Mary Glasgow, chief executive of Children 1st, issued a plea for public support as she admitted services have been left severely stretched as a result of a deluge of calls about the “distressing” impact of the ongoing lockdown on vulnerable youngsters.
She warned of an “intolerable pressure” building in many households due to the closure of schools and said that it has been made worse by the requirement to stay indoors.
The charity, which supports about 2,000 families across Scotland, has been working with the government to send phones and tablets into households so they can try to keep in contact, check on the safety of youngsters and attempt to ease tensions.
Ms Glasgow said: “We are seeing lots and lots of issues. We’ve got some calls from parents who are really struggling with children who are distressed and about how they are behaving because of that, because of the disruption to their routine, the lack of usual support and resources.
“It’s just a huge, huge pressure on families and children just now, and definitely an increase in risk around their emotional and mental health, but also their physical wellbeing, and we’re working with partners across the country to make sure we are still there for children.”
With all the family at home right now we know phone calls aren't always easy! Remember #Parentline is also here for you through webchat, as well as on 08000 28 22 33.
— Children 1st (@children1st) April 15, 2020
As well as providing family and community services, the charity also runs Parentline, which can be contacted by phone or online by people needing help or advice.
After the schools were closed in Scotland last month, calls to the phoneline soared by about 130% and traffic to the charity’s webpages quadrupled, when compared to the same period last year.
“We’ve seen a quadrupling of contact there.

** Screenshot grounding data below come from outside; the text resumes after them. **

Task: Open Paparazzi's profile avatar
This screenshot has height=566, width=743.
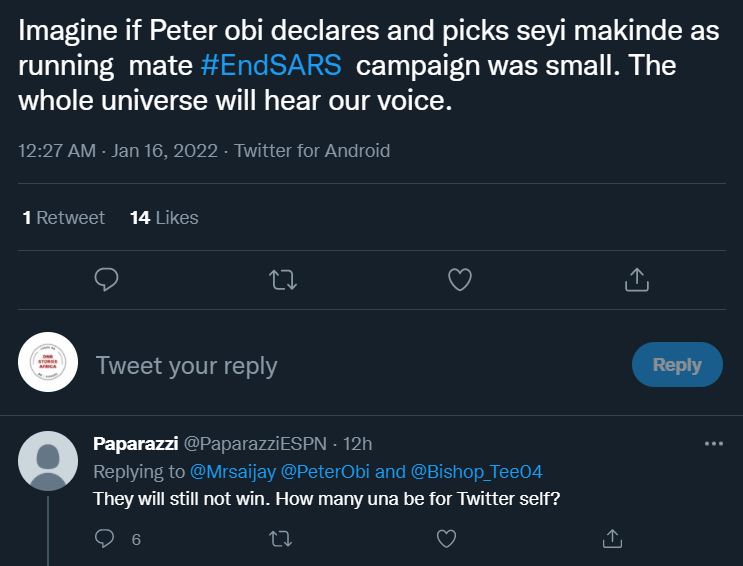Action: 48,461
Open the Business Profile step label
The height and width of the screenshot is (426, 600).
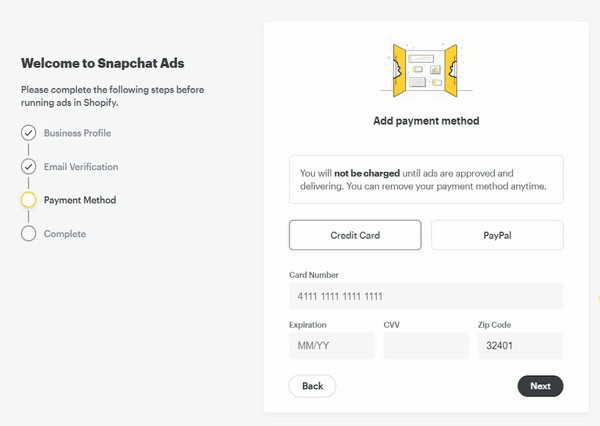(77, 133)

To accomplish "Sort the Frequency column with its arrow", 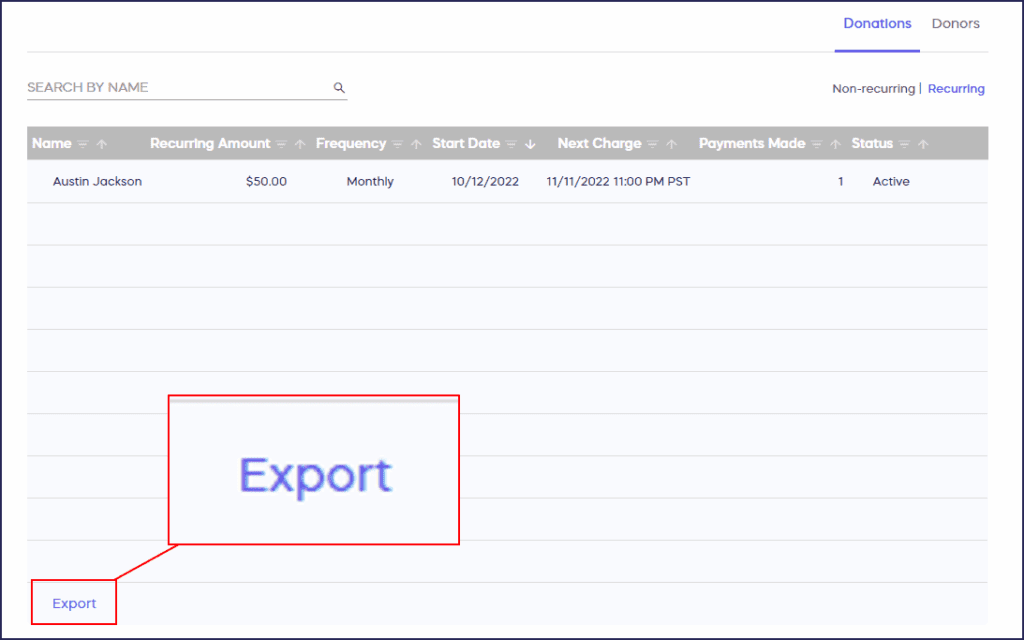I will tap(416, 144).
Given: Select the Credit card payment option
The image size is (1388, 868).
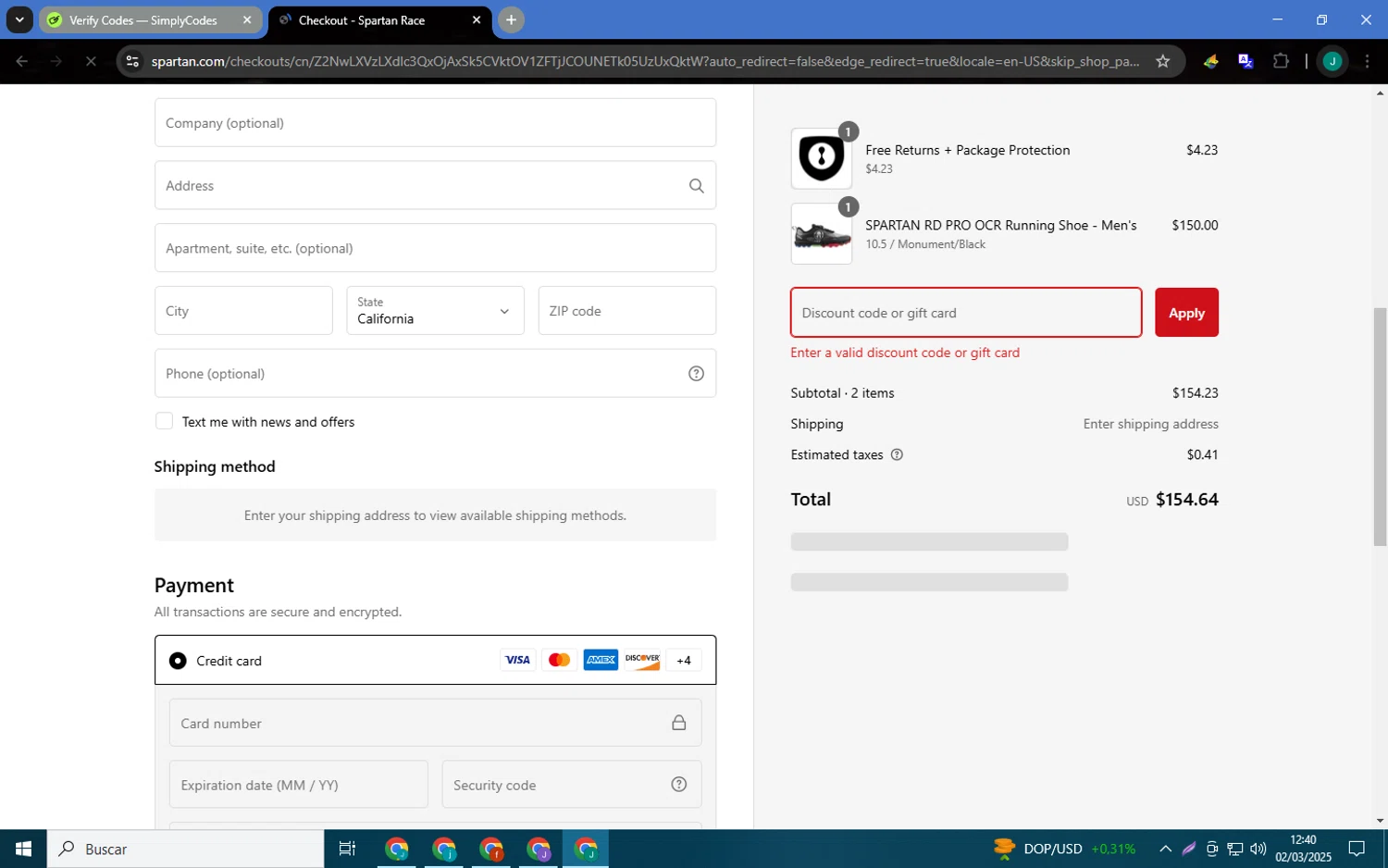Looking at the screenshot, I should [x=178, y=661].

That’s from a whole variety of families who are really struggling,” Ms Glasgow said.
“There is lots of concern about domestic abuse and the impact that has on women and children, coercive control, parents who have been separated and behaviours around fathers, mainly men, trying to gain more control over the children, putting pressure on women and children that way.”
The soaring demand for services has also been having an impact on the charity.

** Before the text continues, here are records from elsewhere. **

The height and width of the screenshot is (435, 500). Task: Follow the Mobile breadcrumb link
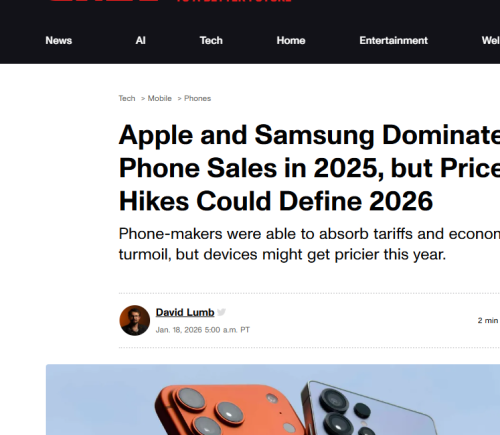[160, 98]
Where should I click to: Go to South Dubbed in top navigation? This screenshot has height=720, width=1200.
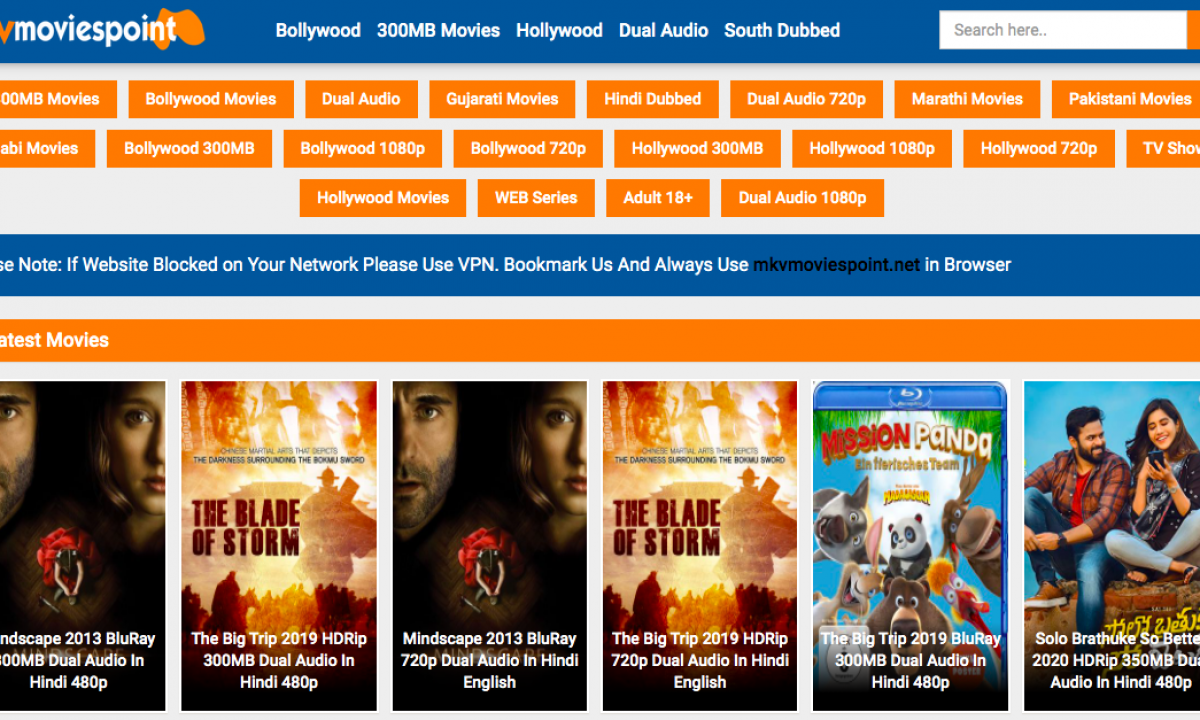[x=782, y=30]
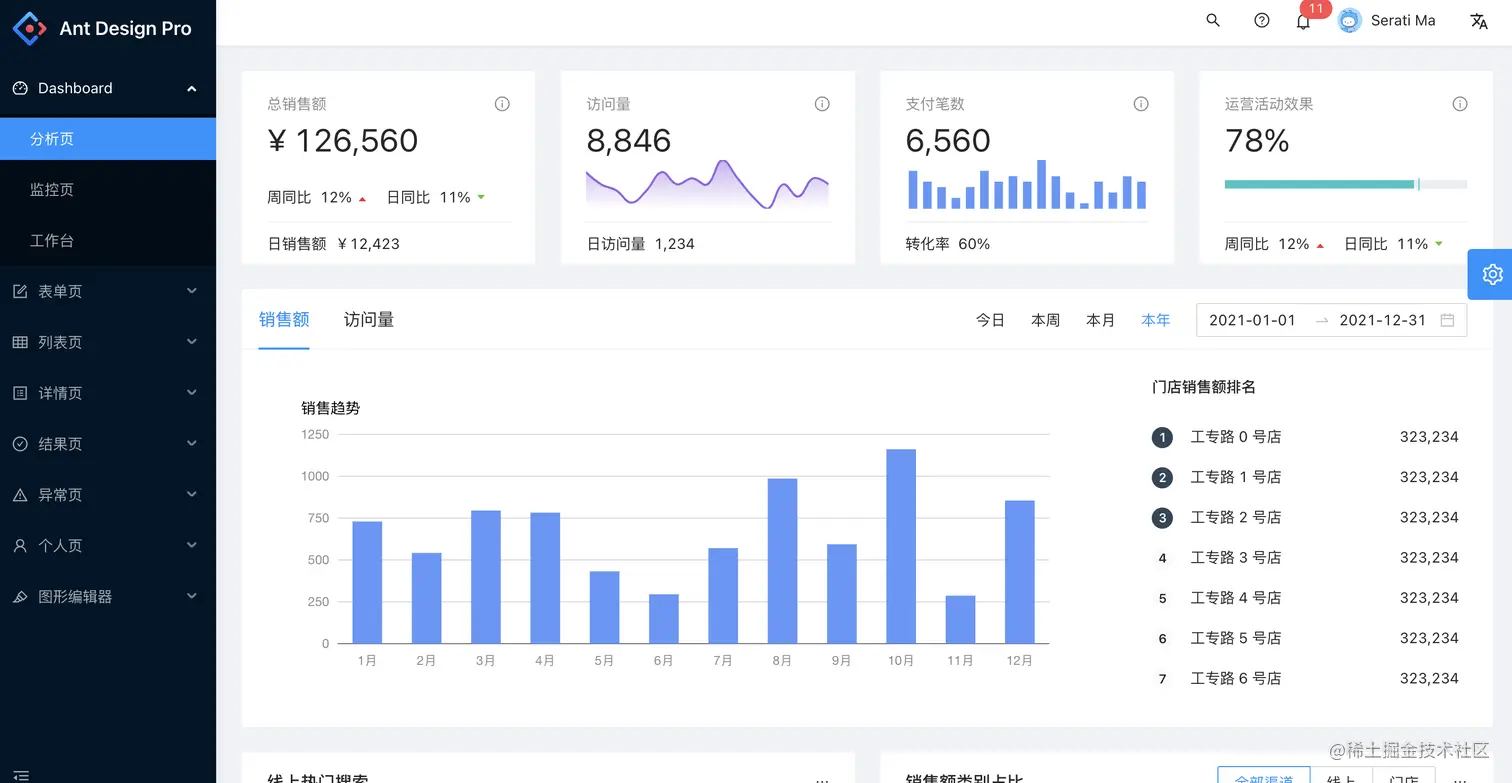Click the search icon in header
The image size is (1512, 783).
click(1213, 20)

“We’re definitely stretched. As you can imagine, all of our staff are also struggling because all of our children are at home from school and nursery as well,” Ms Glasgow said.
“I have to say we’re doing phenomenally well, managing to keep regular contact while supporting our own staff to be there for their own children when they need to be. But yes, we are incredibly challenged, we’re stretched, we’ve had to scale-up a lot of our response through Parentline.”

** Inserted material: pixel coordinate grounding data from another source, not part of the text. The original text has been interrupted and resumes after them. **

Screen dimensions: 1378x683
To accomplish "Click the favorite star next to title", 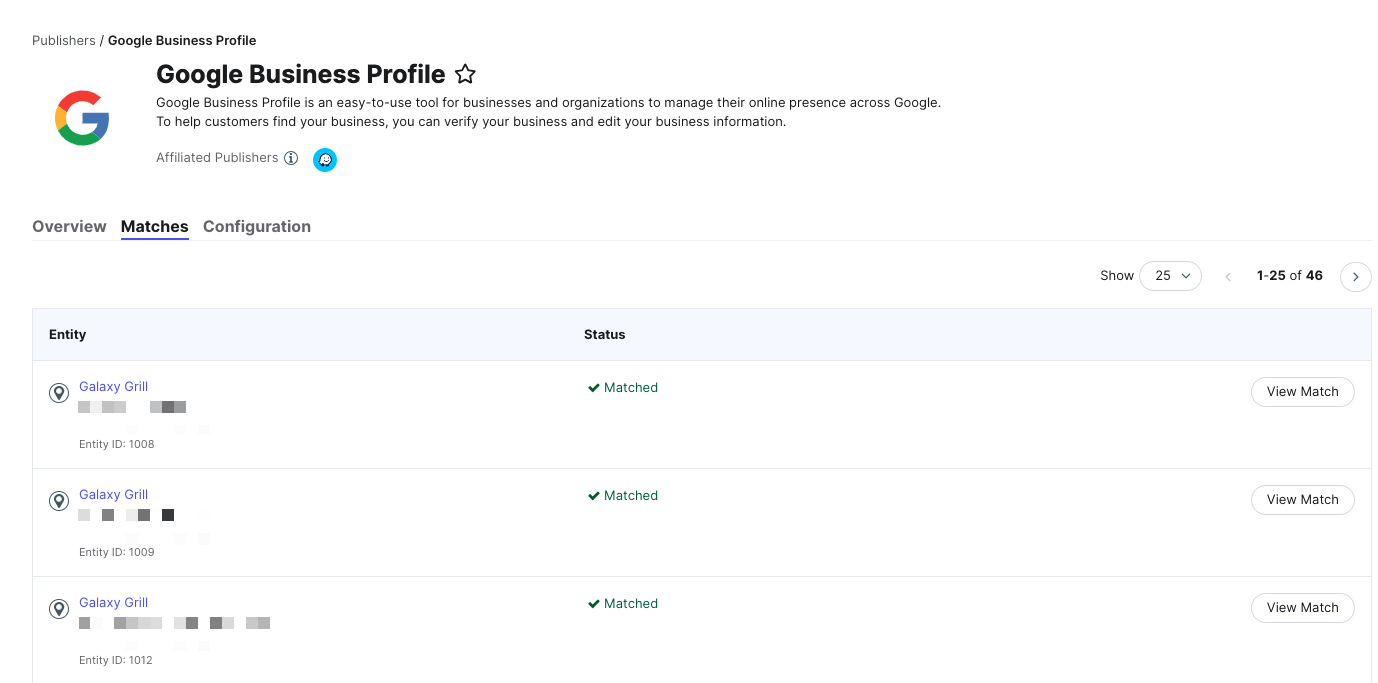I will (465, 74).
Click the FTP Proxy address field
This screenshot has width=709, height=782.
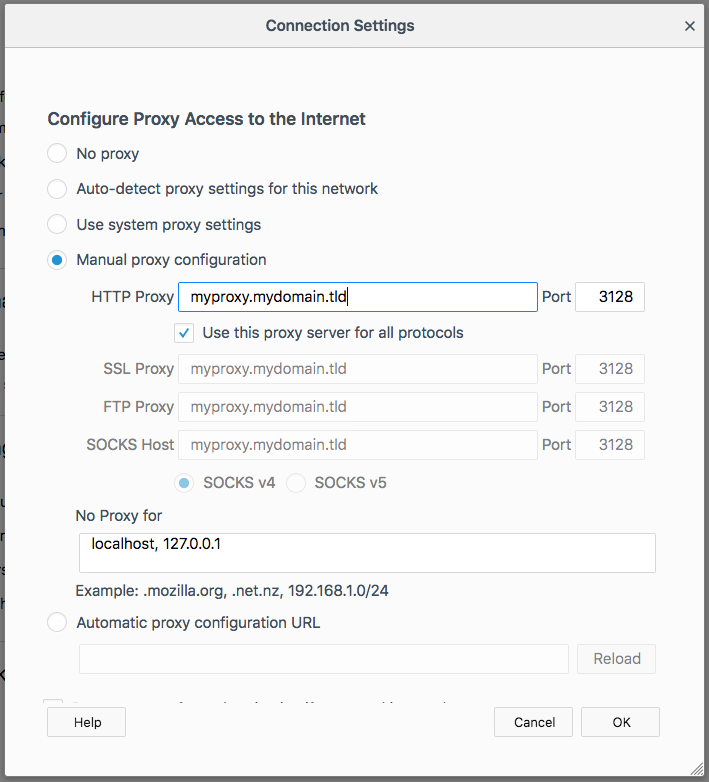[357, 407]
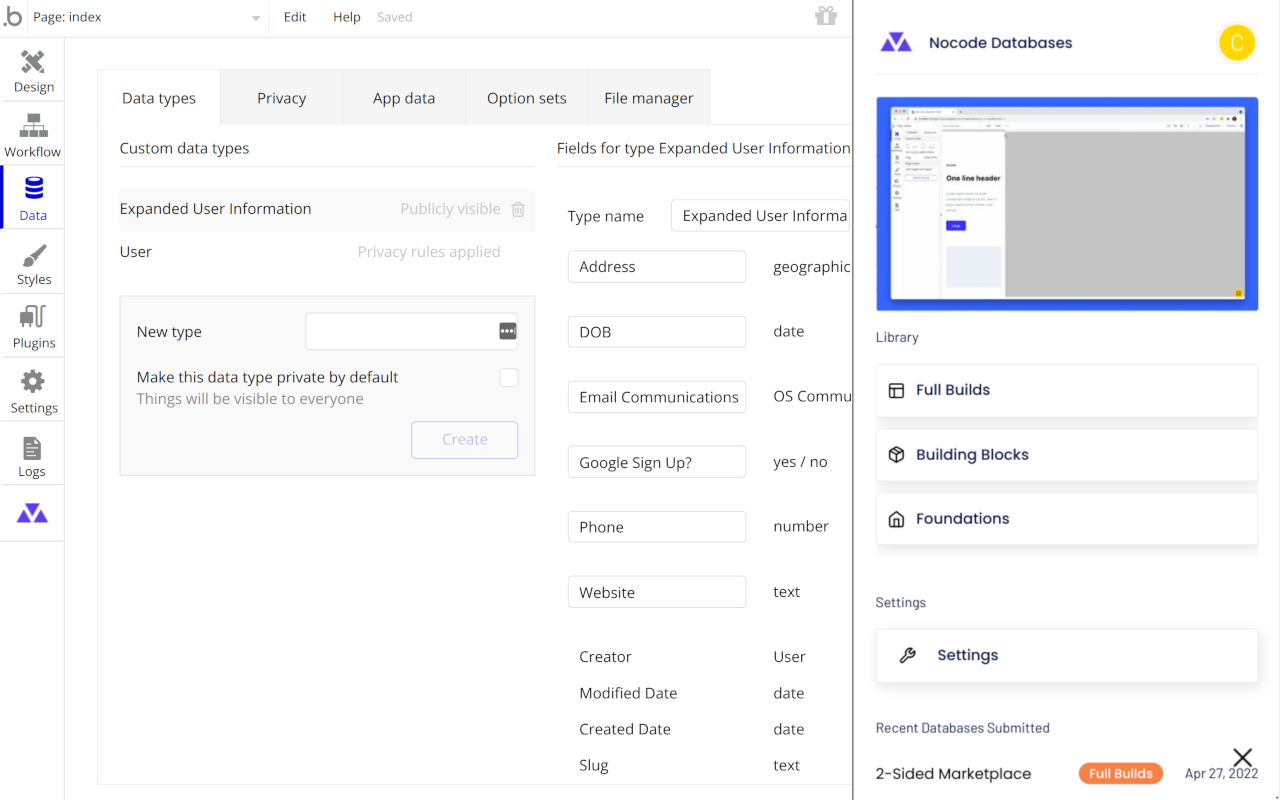Open the Logs section in the sidebar
The height and width of the screenshot is (800, 1280).
33,453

Ms Glasgow said the extension to the lockdown period was likely to add to the strain on youngsters who had been waiting for it to end, but also that anxiety levels were growing for other children who were now becoming concerned about the prospect of eventually leaving the family home and having to school.
Concerns about rising levels of domestic abuse have also been raised in recent weeks, as well as its impact on children.
“We’re especially worried about those most vulnerable children – the children who are living in households where parents have addiction issues, have mental health problems and with all of the normal supports having fallen away,” the charity boss said.
“And there is a particular concern for children in households where domestic abuse is a factor.
“We are hearing some really distressing stories about behaviours from perpetrators who are doing all sorts of things to scare and frighten children and women, and that’s a worry for us, but we’re doing all we can to make sure we’re alert to that, speak to the police about it and get help.”
We are hearing some really distressing stories.”
Ms Glasgow, a former social worker who joined Children 1st in 2014, urged members of the public to keep vulnerable children in mind during the pandemic.
“We need to get a message to the public not to forget these children, to be there for them, to support the work all the charities are doing,” she said.
“The public have been fantastic. There has been great generosity, I would want to thank the people who have donated to our activities fund.
“But we always need more support, and in the longer term we need support to have more of our highly trained volunteers and staff available to support children in the aftermath.
“So a plea to the public to keep supporting charities like ours, so we can be there for children, and not just forget them.”